Culled from our conversation and his book, here are the six guiding principles of something we’ll call Canterbury’s Campfire Cooking Code of Honor:
- Use the fuel you’re already burning. Canterbury doesn’t use the ubiquitous JetBoil-type titanium stoves that run on propane canisters. He figures that’s a waste of a good fire.“The fire is really already the center of most campsites anyway. You’re gonna sit around that fire, smoke’n’joke, drink beer, whatever it is you do at night at camp. Talk about the fish you didn’t catch, the deer you didn’t shoot, the one that got away or the one you’ve gotta track down the next morning. It’s all gonna take place around the fire, so if you’re already sitting there why not cook a decent meal instead of stepping away from an already roaring fire to use your JetBoil to cook something that my dog wouldn’t even eat.”
- Stop counting grams.
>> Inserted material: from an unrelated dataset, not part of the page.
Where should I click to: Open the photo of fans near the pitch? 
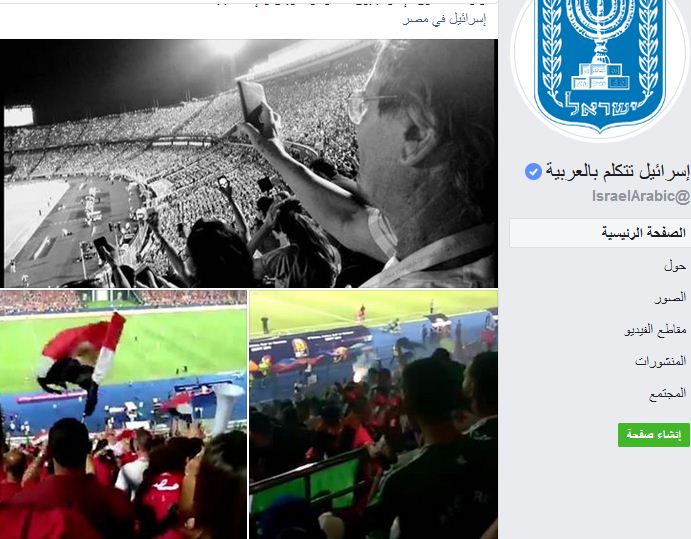[374, 414]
There are limits to what you can realistically carry into the backcountry, but Canterbury says the 35 pounds a relatively fit adult male can carry should be more than enough to carry your shelter, food and tools over distance.
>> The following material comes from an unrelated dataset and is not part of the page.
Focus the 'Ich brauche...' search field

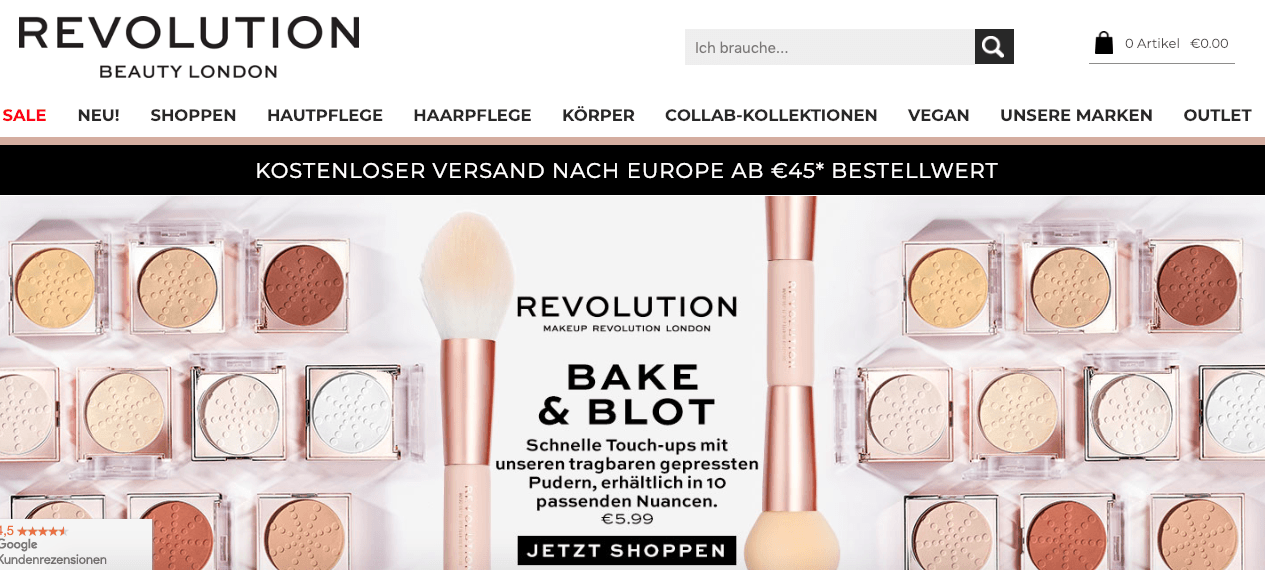click(830, 47)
“I’ve got an instructor at my Pathfinder School who had a student tell him he didn’t want to carry in a cast-iron stove saying ‘That thing weighs 5 pounds!’ My instructor told him ‘Well, lose 5 pounds, dude, and carry the stove!’” says Canterbury.
- Break your pack weight into thirds. Canterbury suggests devoting one third to shelter and sleeping system, one third to tools (his book recommends a basic toolbox of a cutting tool, a means of making fire, a cooking vessel and cordage for building things at camp) and the final third to food and luxuries such as a book, toothbrush or a flask. That breakdown provides around six pounds for food—enough for a week or so.
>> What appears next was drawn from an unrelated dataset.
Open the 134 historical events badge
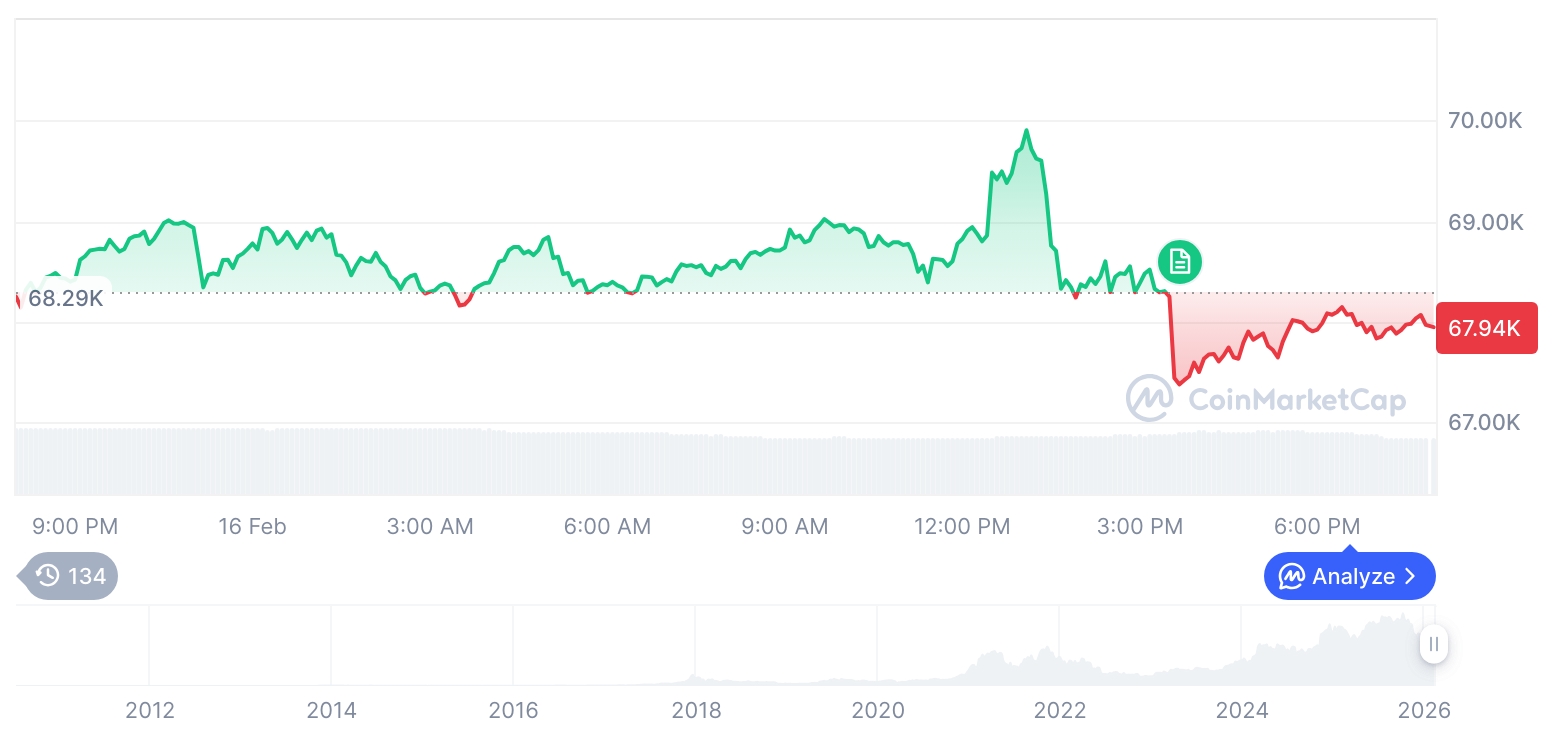Image resolution: width=1566 pixels, height=732 pixels. pyautogui.click(x=70, y=575)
- Use the resources around you. While you can bring in dried meat to add to meals, Canterbury advocates fishing, trapping and hunting to augment staples like rice, instant potatoes and biscuit mix. “I want to show people you don’t have to be a professional hunter or trapper necessarily to be able to catch food, you just have to know where the food’s at,” says Canterbury. Almost all fish and game eventually visit the water’s edge, which makes it an ideal spot for snares and nets. Edible plants and mushrooms are also often found near water (which you’ll need anyway).
- Learn to cook with fire. There’s one central truth to campfire cooking: flames burn, coals cook. Canterbury says one of the most underappreciated campfire cooking methods is “baking.” Burying food in coals is a time-tested but forgotten method of transforming raw ingredients such as fish, root veggies and meat. This process is easier with aluminum foil, but can be done with no gear. Canterbury’s book offers a wealth of primitive cooking techniques.
- Choose your wood carefully. Part of the woodsmanship required to be a skilled backcountry chef is knowing what wood to burn. Softwoods such as fir and pine burn hotter but don’t form coals as well. Canterbury recommends starting fires with softwoods but building the coals required for cooking with hardwoods such as aspen, maple, beech when available.If you have to cook with softwoods like pine, beware the resin they can leave behind on cookware and flavors they can impart to food. Coat cookware with grease and cover dishes with foil when you have to use pine.
Sound like work? It is. But Canterbury believes that work keeps the campground experience authentic.
“That ambiance around the camp, that’s really what it’s all about,” says Canterbury. “Enjoying meals around an open fire is something our ancestors did 2,000 years ago. There’s a connection. Sitting in front of a fire cooking is a connection to nature itself. It really is.”